Description of the task — Please reproduce all of the data exactly as it appears, but skip the pictures.

Task data —

*** Begin section ***

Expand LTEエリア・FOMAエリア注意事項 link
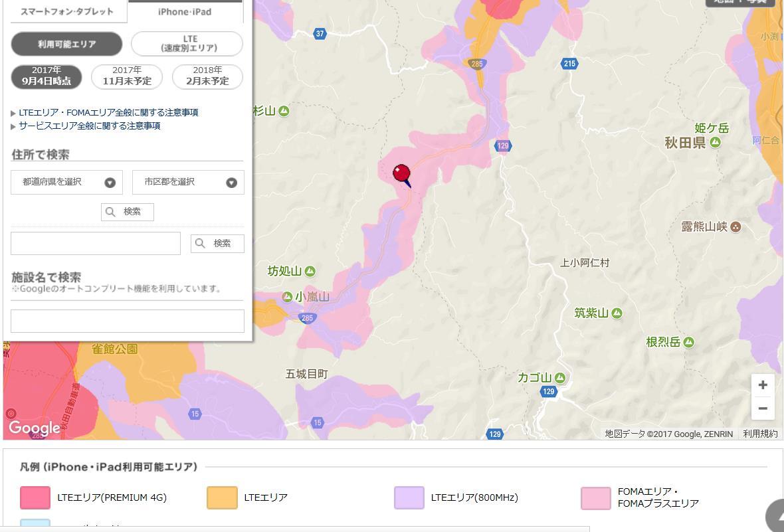This screenshot has height=532, width=784. pyautogui.click(x=108, y=113)
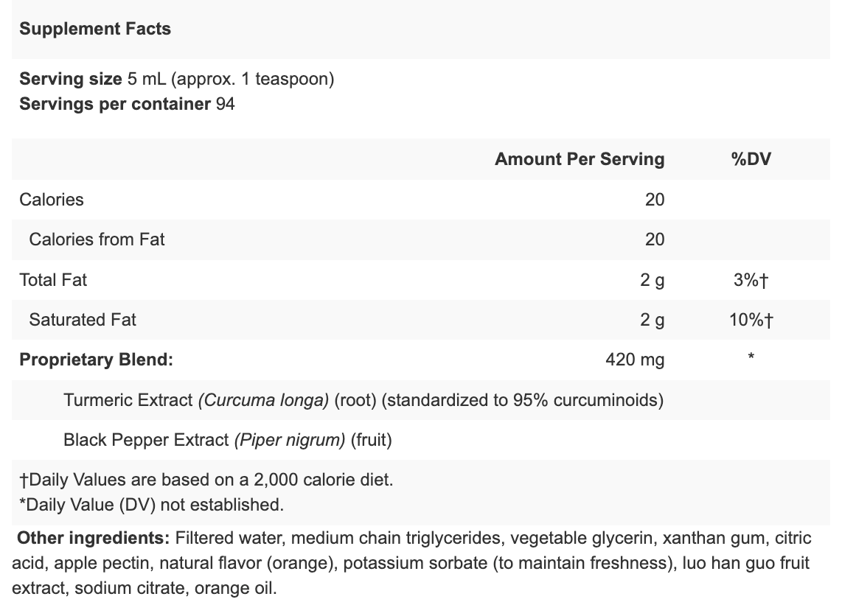Click the 3%† daily value for Total Fat

pos(751,280)
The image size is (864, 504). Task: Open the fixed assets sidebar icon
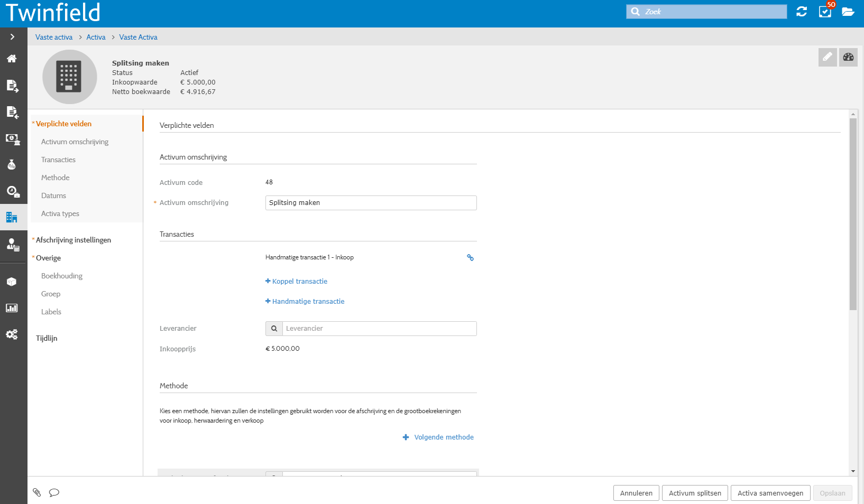point(12,217)
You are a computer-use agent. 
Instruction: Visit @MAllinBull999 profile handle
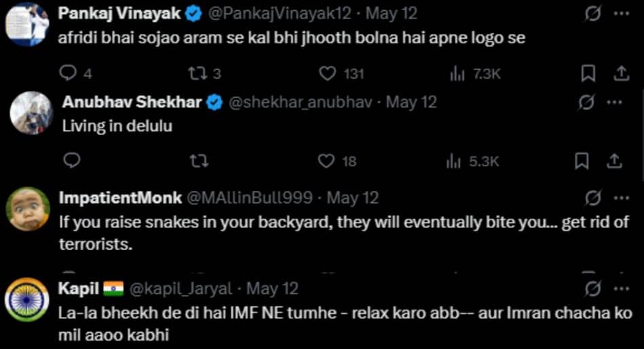pyautogui.click(x=249, y=198)
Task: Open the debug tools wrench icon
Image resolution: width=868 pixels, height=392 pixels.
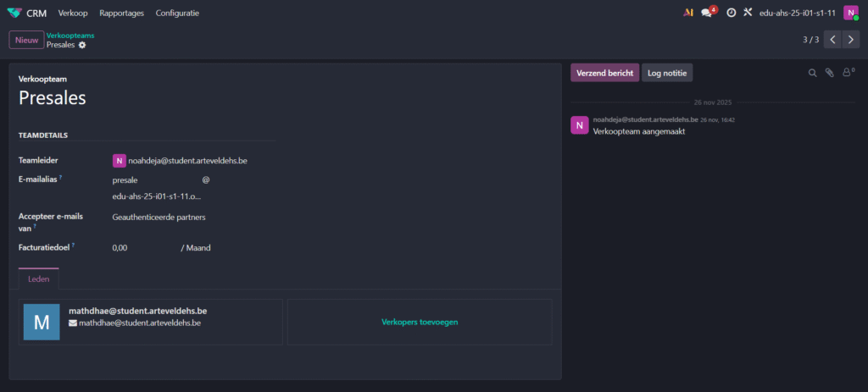Action: click(x=748, y=13)
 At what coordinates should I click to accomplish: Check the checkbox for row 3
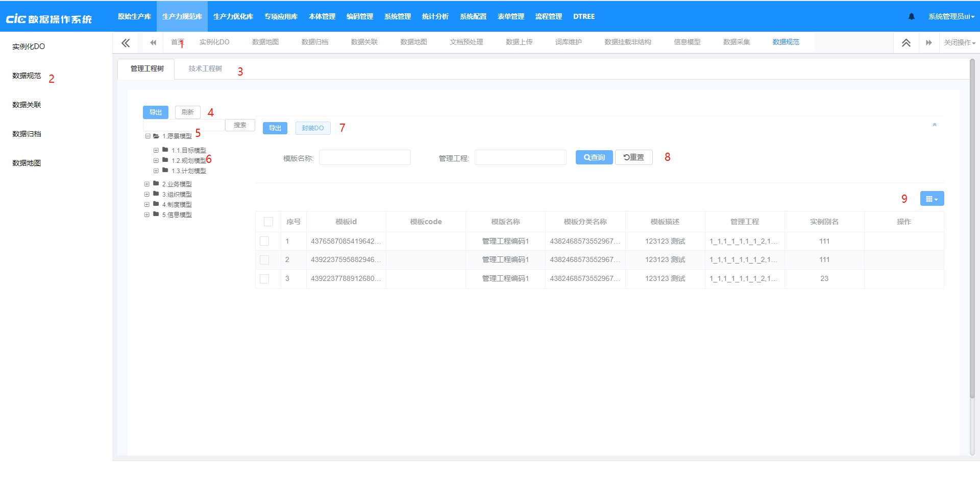pyautogui.click(x=264, y=279)
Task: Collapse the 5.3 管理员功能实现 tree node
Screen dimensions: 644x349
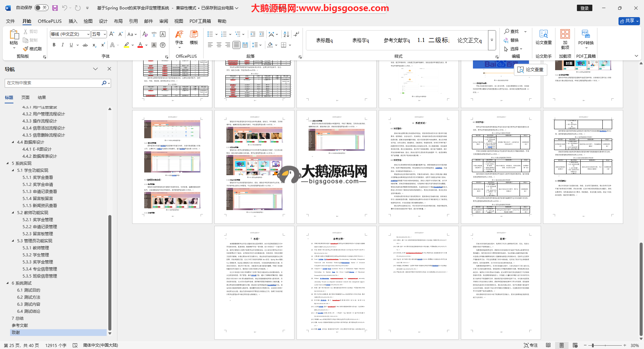Action: (13, 241)
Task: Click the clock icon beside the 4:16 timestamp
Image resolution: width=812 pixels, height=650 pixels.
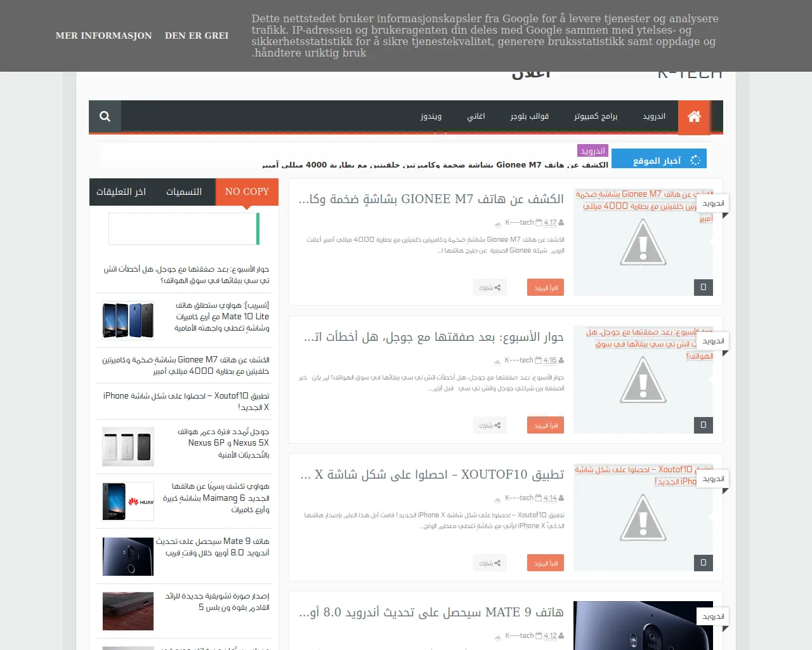Action: tap(537, 360)
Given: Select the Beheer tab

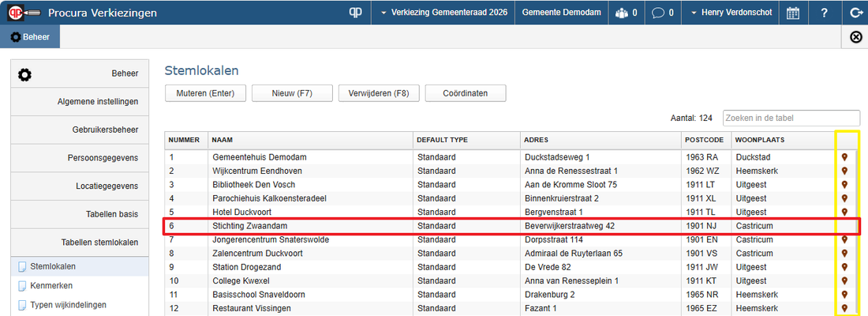Looking at the screenshot, I should pos(30,37).
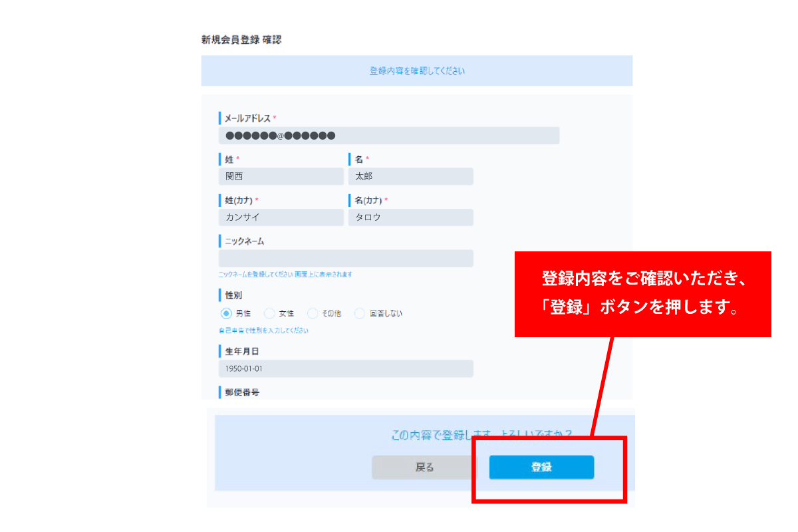Click the 郵便番号 label
The height and width of the screenshot is (532, 798).
242,392
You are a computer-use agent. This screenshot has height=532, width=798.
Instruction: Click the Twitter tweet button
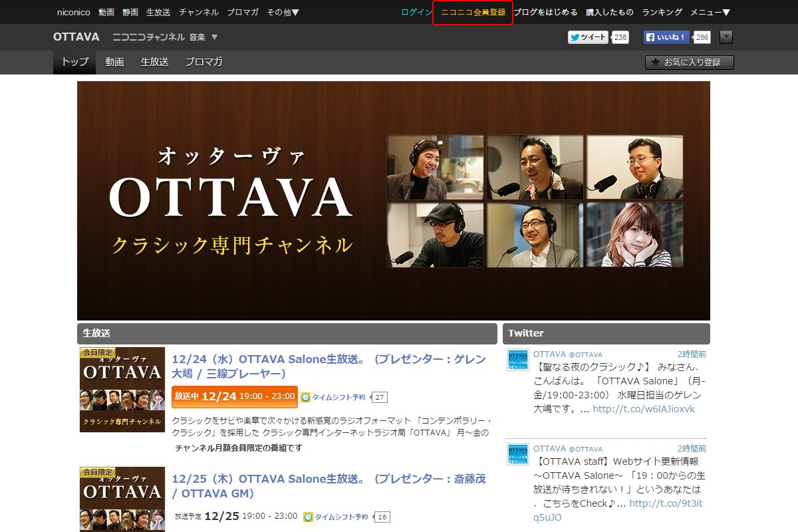tap(588, 37)
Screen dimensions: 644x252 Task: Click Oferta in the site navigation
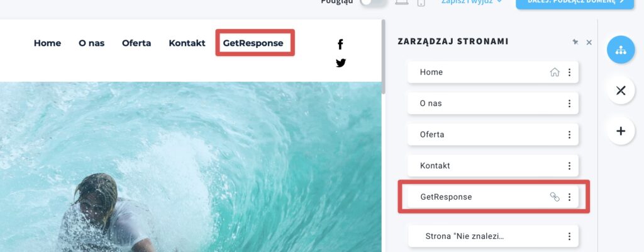pyautogui.click(x=136, y=43)
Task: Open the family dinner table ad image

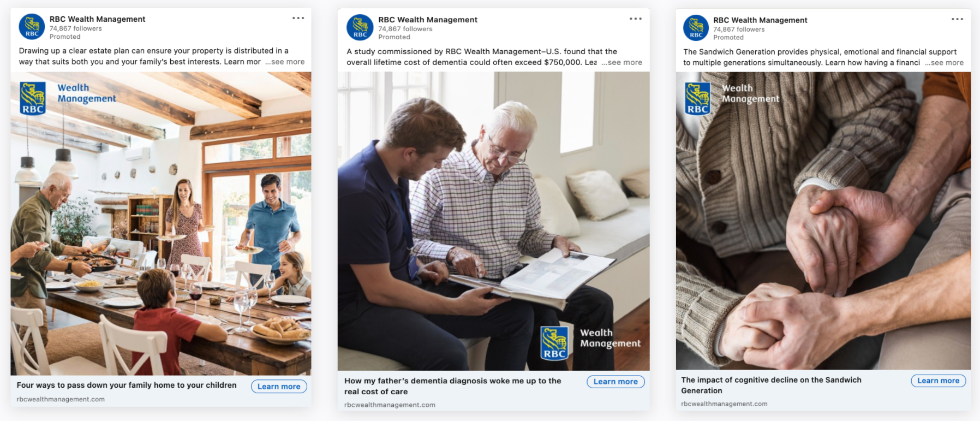Action: click(161, 223)

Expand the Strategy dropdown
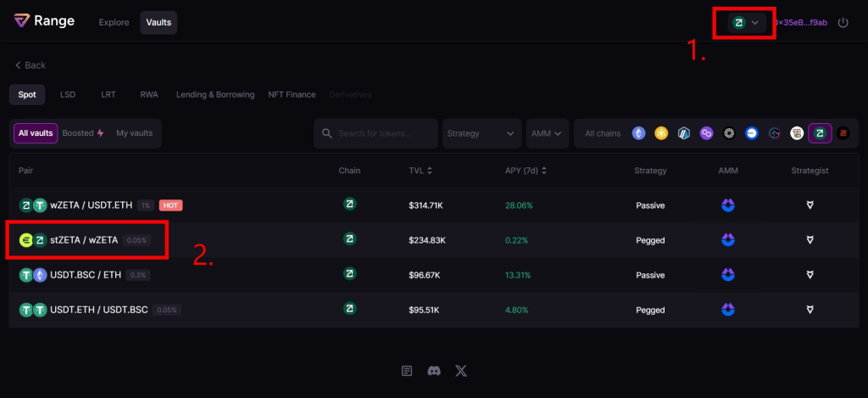[x=481, y=133]
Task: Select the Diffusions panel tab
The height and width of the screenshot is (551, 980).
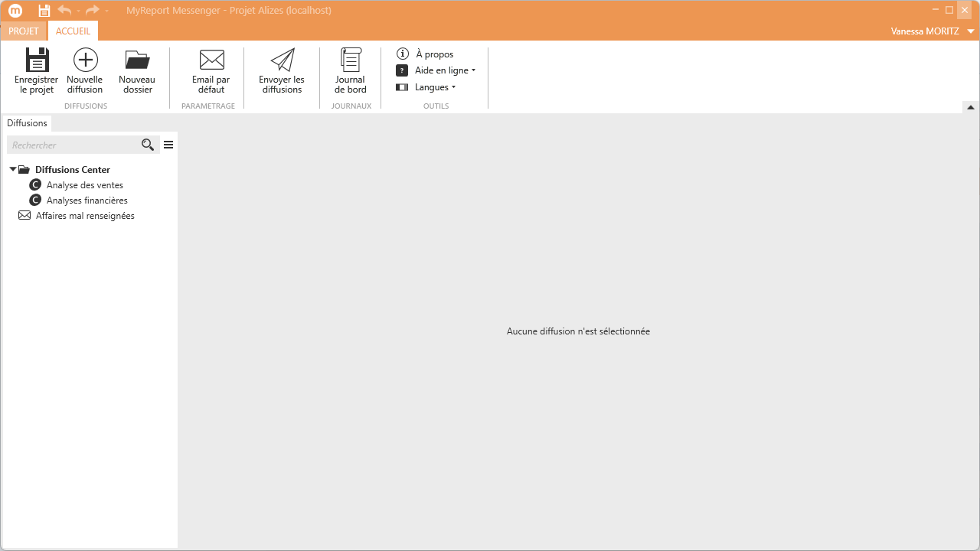Action: [x=27, y=123]
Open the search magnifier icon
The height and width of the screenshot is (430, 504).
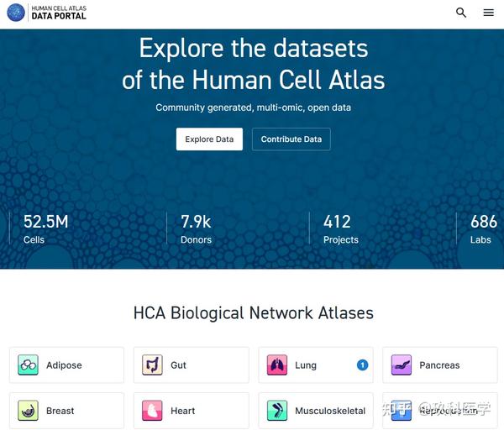[461, 13]
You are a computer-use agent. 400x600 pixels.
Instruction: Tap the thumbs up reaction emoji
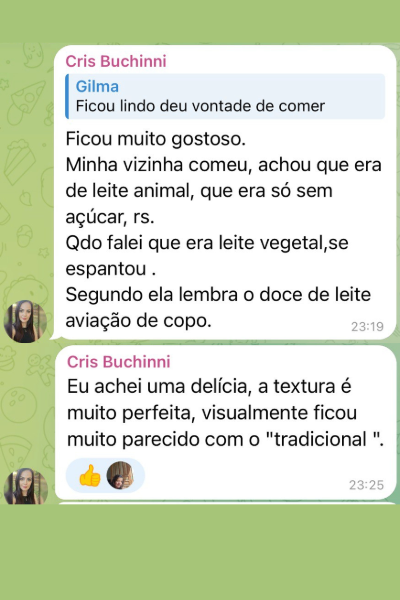click(x=90, y=476)
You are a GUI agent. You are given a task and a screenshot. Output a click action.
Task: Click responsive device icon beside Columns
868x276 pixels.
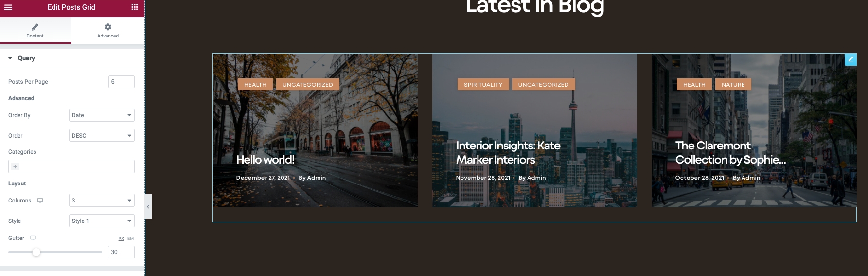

*** End section ***

The answer —
Expand LTEエリア・FOMAエリア注意事項 link
This screenshot has height=532, width=784. pyautogui.click(x=108, y=113)
Click the 3%† daily value for Total Fat

pos(751,280)
The image size is (864, 504). Task: Open the fixed assets sidebar icon
point(12,217)
You are a computer-use agent. 
Instruction: Visit @MAllinBull999 profile handle
pyautogui.click(x=249, y=198)
Task: Open the debug tools wrench icon
Image resolution: width=868 pixels, height=392 pixels.
Action: click(x=748, y=13)
 At what coordinates should I click to accomplish: Check the checkbox for row 3
pyautogui.click(x=264, y=279)
Task: Collapse the 5.3 管理员功能实现 tree node
Screen dimensions: 644x349
Action: (13, 241)
Task: Click the clock icon beside the 4:16 timestamp
Image resolution: width=812 pixels, height=650 pixels.
Action: tap(537, 360)
Given: Select the Beheer tab

Looking at the screenshot, I should pos(30,37).
Click the 郵便番号 label
The height and width of the screenshot is (532, 798).
242,392
You are a computer-use agent. This screenshot has height=532, width=798.
Instruction: Click the Twitter tweet button
tap(588, 37)
Screen dimensions: 644x252 Task: Click Oferta in the site navigation
pyautogui.click(x=136, y=43)
Task: Open the family dinner table ad image

Action: click(161, 223)

Expand the Strategy dropdown
[x=481, y=133]
Task: Select the Diffusions panel tab
The height and width of the screenshot is (551, 980).
Action: [x=27, y=123]
Open the search magnifier icon
The height and width of the screenshot is (430, 504).
[461, 13]
You are a computer-use agent. 400x600 pixels.
Instruction: Tap the thumbs up reaction emoji
click(x=90, y=476)
You are a GUI agent. You are given a task and a screenshot. Output a click action.
Task: Click responsive device icon beside Columns
868x276 pixels.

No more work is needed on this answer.